Short Name |
HTTP:STC:CLSID:ACTIVEX:TREND-AX |
---|---|
Severity |
Minor |
Recommended |
No |
Recommended Action |
Drop |
Category |
HTTP |
Keywords |
Trend Micro OfficeScan ActiveX Control Buffer Overflow |
Release Date |
2007/02/28 |
Update Number |
1213 |
Supported Platforms |
idp-4.0+, isg-3.0+, j-series-9.5+, mx-11.4+, srx-12.1+, srx-branch-12.1+, vmx-17.4+, vsrx-12.1+, vsrx3bsd-18.2+ |
This signature detects attempts to exploit a known vulnerability against Trend Micro OfficeScan. An attacker can create a malicious Web page containing dangerous ActiveX calls, which if visited, can allow the attacker to gain control of the victim's system.

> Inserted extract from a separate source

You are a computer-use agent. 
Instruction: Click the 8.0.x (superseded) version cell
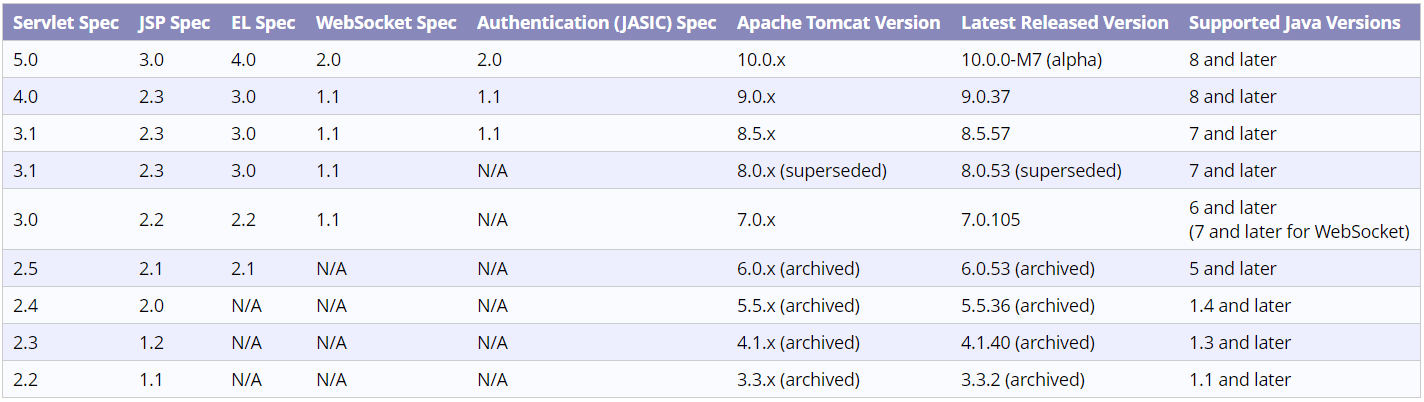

Trend Micro OfficeScan Client is prone to a remote buffer-overflow vulnerability because the application fails to properly bounds-check user-supplied data before copying it into an insufficiently sized memory buffer. Exploiting this issue allows remote attackers to execute arbitrary code in the context of applications using the affected ActiveX control and to compromise affected computers. Failed attempts will likely result in denial-of-service conditions.